ABOUT THIS TASK
Write out the entries exactly, leaving out every picture.

EXTRACTED INFORMATION
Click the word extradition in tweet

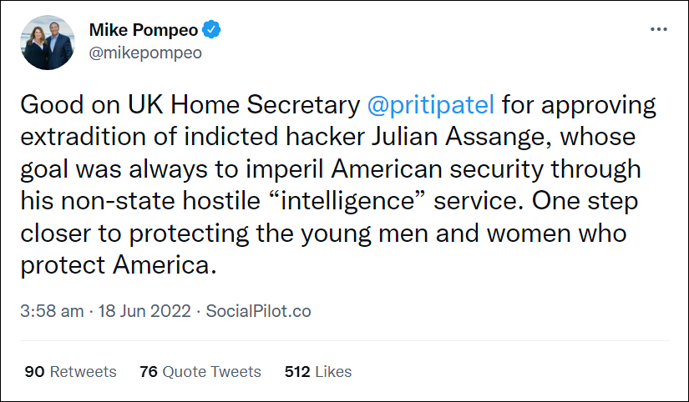click(83, 137)
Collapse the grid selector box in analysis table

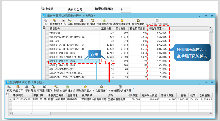(x=44, y=28)
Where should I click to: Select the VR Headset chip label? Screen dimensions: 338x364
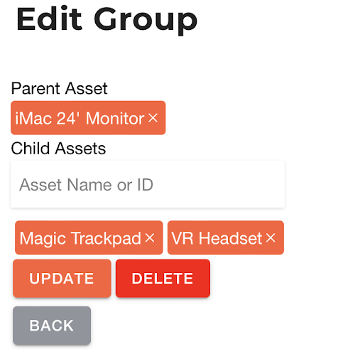click(x=217, y=238)
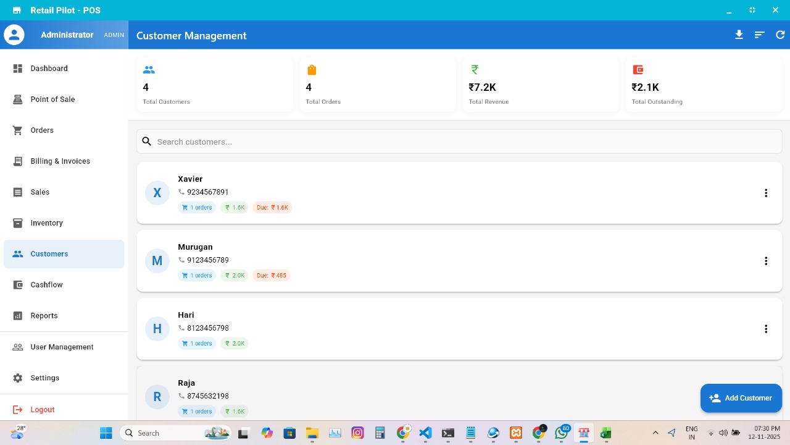Open Reports from the sidebar
This screenshot has height=445, width=790.
coord(44,316)
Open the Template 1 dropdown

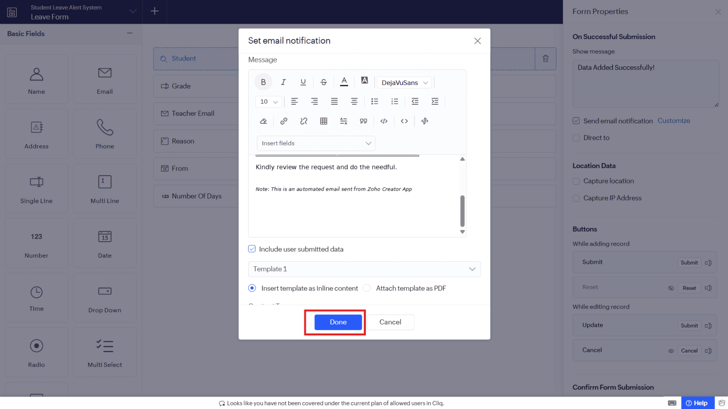pos(364,269)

RESPONSE TO THE TASK
Click the word extradition in tweet

click(83, 137)
Collapse the grid selector box in analysis table

(x=44, y=28)
Where should I click to: Select the VR Headset chip label? Screen dimensions: 338x364
click(x=217, y=238)
Open Reports from the sidebar
This screenshot has height=445, width=790.
coord(44,316)
Open the Template 1 dropdown

pos(364,269)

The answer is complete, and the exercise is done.